> _Exercise instructions_:
All entries below are to be retyped in full, precisely as they appear.

> _Records for this exercise_:
[Start of Attachment]

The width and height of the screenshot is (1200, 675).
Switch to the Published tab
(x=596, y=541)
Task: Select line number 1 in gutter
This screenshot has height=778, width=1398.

[End of Attachment]

> _Output of the exercise_:
The width and height of the screenshot is (1200, 675).
Switch to the Published tab
(x=596, y=541)
Task: Select line number 1 in gutter
This screenshot has height=778, width=1398.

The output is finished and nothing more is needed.